Can you try to enabled DEBUG loglevel and see if the group claim is actually populated? I see that the tutorial instructs you to use sAMAccountname, but I am not sure if this will work for Azure AD groups (might only work for on premise AD groups synced to Azure AD).

[kindlydodo]

i am facing the same problem. After i enabled DEBUG, in docker:

services:
  dtrack-apiserver:
    container_name: dtrack_backend
    image: dependencytrack/apiserver
    environment:
         - LOGGING_LEVEL=DEBUG
...

i found the folloging Log:

dtrack_backend      | 2022-07-05 12:53:37,381 DEBUG [OidcIdTokenAuthenticator] ID token claims: {"sub":"NbMvTTumgdkPssaazitoRRVbBJhZuvc0AR5Il55iqFE","ver":"2.0","iss":"https:\/\/login.microsoftonline.com\/kgd654er-9ffd-4rrc-9ttt1-32uuuu9f0a8b\/v2.0","groups":["kgd654er-eec7-43zz-9uub-65ii0473fa08"],"oid":"kgd654er-6fc3-47ce-ba7d-e76e63f89629","preferred_username":"[email protected]","uti":"XCk7owQRYkeADq7gEddCvv","tid":"kgd654er-9jjj-4kkk-9lll-32ez669f0a8b","aud":"kgd654er-468f-46aa-9d38-8e28f59a7b9f","nbf":1657025316,"rh":"0.ATEAubm7492dDESW0TLb5p8KddxkarSPRqpGnTiOKPWae58xAII.","name":"My User","exp":1657029216,"iat":1657025316,"email":"[email protected]"}

In Azure, i set the grops claim to be sAMAccountname, but i get the id of the group.

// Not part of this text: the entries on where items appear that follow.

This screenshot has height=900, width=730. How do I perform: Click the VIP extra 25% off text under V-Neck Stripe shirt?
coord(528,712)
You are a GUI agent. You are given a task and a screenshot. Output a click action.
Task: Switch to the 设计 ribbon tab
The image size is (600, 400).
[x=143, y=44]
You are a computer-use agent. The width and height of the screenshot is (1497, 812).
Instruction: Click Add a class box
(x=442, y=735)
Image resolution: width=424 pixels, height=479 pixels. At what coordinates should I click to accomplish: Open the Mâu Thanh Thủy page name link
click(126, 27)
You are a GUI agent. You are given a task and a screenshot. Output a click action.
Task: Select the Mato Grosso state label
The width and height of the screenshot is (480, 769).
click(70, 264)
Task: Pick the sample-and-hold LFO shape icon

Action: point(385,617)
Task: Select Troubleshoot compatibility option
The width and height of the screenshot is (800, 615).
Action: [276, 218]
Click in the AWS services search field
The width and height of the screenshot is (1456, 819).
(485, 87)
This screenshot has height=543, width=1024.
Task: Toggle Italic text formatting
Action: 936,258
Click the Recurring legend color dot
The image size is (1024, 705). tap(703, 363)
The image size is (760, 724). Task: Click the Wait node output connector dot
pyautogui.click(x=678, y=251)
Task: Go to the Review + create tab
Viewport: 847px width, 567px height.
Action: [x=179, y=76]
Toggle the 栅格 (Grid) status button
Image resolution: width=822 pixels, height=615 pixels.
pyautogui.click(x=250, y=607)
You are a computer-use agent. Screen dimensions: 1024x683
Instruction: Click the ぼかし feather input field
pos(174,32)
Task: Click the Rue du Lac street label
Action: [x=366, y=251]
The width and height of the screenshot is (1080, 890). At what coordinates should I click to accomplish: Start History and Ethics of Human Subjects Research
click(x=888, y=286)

Workaround: Set this Group ID as the Group Name in the OpenID Connect Groups, then it works as expected

[ursweltert]

i am facing the same problem. After i enabled DEBUG, in docker:

services:
  dtrack-apiserver:
    container_name: dtrack_backend
    image: dependencytrack/apiserver
    environment:
         - LOGGING_LEVEL=DEBUG
...

i found the folloging Log:

dtrack_backend      | 2022-07-05 12:53:37,381 DEBUG [OidcIdTokenAuthenticator] ID token claims: {"sub":"NbMvTTumgdkPssaazitoRRVbBJhZuvc0AR5Il55iqFE","ver":"2.0","iss":"https:\/\/login.microsoftonline.com\/kgd654er-9ffd-4rrc-9ttt1-32uuuu9f0a8b\/v2.0","groups":["kgd654er-eec7-43zz-9uub-65ii0473fa08"],"oid":"kgd654er-6fc3-47ce-ba7d-e76e63f89629","preferred_username":"[email protected]","uti":"XCk7owQRYkeADq7gEddCvv","tid":"kgd654er-9jjj-4kkk-9lll-32ez669f0a8b","aud":"kgd654er-468f-46aa-9d38-8e28f59a7b9f","nbf":1657025316,"rh":"0.ATEAubm7492dDESW0TLb5p8KddxkarSPRqpGnTiOKPWae58xAII.","name":"My User","exp":1657029216,"iat":1657025316,"email":"[email protected]"}

In Azure, i set the grops claim to be sAMAccountname, but i get the id of the group.

Workaround: Set this Group ID as the Group Name in the OpenID Connect Groups, then it works as expected

This also works for me, get the group id (Object Id in AAD) and add a mapping to this instead of the group name, Thanks!